- _Records for this exercise_:
◆ ◆ ◆ ◆

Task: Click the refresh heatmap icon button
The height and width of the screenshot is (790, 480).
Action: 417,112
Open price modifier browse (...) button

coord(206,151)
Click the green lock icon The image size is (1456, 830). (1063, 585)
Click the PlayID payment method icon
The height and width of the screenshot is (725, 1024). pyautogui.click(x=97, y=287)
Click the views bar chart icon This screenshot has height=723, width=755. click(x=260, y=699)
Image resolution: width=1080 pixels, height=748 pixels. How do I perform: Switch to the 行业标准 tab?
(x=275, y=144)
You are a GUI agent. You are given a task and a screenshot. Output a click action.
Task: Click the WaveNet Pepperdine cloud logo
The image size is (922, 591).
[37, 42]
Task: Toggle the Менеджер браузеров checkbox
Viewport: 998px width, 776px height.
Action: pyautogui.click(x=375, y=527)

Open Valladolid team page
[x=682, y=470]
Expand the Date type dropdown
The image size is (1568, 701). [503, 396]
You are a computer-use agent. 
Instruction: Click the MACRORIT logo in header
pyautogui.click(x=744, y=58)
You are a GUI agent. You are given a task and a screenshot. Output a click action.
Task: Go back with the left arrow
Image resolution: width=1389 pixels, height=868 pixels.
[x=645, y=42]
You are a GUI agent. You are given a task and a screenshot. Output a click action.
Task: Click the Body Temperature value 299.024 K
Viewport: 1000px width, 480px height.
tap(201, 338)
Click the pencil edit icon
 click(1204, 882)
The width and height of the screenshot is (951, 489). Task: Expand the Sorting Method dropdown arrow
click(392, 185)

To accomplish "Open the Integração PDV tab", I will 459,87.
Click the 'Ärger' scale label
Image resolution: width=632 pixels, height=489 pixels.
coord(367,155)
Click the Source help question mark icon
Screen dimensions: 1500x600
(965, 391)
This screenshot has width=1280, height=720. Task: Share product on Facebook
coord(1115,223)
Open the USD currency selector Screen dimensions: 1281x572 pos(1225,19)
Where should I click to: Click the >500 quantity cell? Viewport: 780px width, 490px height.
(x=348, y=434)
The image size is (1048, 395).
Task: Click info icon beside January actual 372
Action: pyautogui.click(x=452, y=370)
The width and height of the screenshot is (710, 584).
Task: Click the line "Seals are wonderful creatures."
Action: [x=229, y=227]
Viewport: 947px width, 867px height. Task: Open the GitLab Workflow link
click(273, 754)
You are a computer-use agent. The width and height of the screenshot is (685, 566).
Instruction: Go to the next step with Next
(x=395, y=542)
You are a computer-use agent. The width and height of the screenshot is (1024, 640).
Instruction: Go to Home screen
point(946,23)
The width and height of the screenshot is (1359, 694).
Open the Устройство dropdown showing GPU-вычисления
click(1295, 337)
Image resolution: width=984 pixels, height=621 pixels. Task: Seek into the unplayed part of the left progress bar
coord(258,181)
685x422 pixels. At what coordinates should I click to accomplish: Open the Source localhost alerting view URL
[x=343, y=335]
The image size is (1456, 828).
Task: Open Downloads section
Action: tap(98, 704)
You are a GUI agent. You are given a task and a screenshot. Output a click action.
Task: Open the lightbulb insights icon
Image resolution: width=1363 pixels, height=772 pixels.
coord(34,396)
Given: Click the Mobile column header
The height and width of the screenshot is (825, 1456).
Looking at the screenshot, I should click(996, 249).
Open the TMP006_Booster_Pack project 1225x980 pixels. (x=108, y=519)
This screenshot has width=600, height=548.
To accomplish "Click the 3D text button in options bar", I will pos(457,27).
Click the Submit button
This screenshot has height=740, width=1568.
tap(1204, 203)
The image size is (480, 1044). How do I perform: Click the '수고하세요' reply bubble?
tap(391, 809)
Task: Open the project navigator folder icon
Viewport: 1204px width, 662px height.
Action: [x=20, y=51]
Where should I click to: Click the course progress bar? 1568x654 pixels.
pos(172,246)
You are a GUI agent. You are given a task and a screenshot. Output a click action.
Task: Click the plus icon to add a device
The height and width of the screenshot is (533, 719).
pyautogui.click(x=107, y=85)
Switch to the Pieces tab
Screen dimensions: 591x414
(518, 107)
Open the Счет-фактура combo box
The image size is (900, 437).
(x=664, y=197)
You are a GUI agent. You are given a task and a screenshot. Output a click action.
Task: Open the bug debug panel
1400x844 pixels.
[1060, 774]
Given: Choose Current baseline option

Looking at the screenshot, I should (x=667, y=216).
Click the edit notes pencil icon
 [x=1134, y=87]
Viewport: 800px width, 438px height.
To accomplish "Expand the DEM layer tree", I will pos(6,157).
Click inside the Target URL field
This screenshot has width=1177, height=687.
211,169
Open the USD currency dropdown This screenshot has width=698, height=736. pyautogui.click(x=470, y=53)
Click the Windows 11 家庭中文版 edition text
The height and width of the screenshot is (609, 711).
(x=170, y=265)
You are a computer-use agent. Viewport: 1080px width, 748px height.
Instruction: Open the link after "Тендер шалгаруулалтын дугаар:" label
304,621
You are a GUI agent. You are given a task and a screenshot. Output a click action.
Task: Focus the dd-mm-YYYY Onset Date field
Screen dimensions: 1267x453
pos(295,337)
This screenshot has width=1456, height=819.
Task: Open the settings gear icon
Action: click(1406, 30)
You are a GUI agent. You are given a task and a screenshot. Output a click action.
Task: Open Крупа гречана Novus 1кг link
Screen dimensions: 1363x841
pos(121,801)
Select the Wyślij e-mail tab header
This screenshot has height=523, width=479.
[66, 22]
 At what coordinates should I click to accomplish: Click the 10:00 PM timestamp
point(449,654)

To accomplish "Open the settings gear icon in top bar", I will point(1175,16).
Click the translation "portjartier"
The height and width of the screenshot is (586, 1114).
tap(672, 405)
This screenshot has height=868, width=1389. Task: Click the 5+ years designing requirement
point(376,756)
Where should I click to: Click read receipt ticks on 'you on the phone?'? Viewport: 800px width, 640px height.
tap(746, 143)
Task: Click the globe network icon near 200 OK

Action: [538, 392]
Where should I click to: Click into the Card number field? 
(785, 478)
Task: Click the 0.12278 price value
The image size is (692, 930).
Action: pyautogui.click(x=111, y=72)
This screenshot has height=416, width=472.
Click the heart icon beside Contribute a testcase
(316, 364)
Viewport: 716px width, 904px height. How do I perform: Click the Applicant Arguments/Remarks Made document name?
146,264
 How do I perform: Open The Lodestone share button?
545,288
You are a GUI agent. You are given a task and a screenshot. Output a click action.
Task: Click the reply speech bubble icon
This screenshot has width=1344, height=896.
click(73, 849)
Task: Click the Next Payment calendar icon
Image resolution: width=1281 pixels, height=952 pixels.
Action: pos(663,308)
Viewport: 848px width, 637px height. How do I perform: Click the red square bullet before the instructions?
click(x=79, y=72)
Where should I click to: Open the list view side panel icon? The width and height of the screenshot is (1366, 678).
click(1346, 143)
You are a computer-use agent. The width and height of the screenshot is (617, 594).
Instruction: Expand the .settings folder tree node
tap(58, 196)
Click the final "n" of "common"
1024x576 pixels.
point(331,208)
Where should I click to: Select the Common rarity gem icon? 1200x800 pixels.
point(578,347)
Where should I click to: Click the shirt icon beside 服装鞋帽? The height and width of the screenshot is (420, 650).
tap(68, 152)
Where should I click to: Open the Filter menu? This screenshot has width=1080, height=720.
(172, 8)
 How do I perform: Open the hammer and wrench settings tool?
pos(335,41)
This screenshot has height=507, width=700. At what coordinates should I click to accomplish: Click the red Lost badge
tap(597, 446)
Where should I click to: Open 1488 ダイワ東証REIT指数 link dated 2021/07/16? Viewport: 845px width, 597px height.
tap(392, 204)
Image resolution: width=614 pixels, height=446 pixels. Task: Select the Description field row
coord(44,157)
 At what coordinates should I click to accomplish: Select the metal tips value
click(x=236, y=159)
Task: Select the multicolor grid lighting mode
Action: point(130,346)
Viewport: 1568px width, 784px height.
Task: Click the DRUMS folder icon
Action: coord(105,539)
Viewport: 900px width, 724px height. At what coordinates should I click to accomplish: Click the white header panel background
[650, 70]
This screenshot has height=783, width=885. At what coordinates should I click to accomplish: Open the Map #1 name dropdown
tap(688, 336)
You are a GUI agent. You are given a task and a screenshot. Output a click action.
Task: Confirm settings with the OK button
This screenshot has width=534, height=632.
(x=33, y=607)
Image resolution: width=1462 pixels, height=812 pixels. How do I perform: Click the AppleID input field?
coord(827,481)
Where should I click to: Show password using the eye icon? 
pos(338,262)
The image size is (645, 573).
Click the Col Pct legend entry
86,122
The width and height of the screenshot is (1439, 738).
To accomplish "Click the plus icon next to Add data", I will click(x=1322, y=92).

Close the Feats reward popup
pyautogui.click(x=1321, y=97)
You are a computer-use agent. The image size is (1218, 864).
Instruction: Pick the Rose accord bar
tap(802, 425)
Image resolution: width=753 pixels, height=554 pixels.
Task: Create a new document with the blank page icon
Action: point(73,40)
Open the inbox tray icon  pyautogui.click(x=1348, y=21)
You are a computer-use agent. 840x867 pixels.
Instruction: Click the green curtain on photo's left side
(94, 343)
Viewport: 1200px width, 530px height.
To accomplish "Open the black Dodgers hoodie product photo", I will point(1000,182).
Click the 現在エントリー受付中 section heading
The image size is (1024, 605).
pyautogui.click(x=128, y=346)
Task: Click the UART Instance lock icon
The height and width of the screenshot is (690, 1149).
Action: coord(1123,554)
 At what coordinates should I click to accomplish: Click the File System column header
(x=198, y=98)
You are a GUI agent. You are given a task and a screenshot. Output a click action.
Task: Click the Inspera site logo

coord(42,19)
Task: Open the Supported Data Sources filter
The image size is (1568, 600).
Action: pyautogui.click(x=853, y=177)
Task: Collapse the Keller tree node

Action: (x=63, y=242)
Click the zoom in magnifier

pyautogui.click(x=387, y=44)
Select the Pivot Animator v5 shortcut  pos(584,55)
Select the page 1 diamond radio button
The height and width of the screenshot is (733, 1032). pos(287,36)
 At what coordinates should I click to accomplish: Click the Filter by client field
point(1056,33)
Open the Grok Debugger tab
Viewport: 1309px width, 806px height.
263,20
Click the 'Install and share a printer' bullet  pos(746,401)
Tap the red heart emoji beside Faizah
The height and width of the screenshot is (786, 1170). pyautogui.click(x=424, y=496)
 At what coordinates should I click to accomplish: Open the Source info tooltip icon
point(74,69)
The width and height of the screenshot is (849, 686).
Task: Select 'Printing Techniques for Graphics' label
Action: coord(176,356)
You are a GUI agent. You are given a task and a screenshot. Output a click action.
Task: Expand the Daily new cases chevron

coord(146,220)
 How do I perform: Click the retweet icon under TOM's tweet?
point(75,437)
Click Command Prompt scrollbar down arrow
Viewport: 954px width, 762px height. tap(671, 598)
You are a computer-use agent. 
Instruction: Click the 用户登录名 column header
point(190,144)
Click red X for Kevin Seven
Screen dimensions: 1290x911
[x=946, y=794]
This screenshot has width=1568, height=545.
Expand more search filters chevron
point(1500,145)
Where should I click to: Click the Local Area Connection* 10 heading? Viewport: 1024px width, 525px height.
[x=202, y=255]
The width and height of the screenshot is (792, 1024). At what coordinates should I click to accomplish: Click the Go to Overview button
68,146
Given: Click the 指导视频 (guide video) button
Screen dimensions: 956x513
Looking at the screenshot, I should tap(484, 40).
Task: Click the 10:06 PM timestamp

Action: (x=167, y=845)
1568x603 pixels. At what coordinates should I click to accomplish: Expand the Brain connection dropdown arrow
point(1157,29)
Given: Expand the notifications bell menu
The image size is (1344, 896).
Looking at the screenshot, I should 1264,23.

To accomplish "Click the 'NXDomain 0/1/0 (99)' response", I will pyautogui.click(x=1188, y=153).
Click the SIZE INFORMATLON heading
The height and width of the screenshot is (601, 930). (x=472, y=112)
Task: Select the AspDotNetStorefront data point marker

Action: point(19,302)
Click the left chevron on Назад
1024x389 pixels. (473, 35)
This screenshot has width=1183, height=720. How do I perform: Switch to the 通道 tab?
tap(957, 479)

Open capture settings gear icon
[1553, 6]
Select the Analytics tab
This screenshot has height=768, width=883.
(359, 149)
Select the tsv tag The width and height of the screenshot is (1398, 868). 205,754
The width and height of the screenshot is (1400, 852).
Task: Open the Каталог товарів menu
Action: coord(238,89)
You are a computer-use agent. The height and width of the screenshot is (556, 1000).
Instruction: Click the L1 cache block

◆ ◆ ◆ ◆

- _Required work_: Since only the number is needed, state how many lines of the listing contain the word "project".

- _Your response_: 2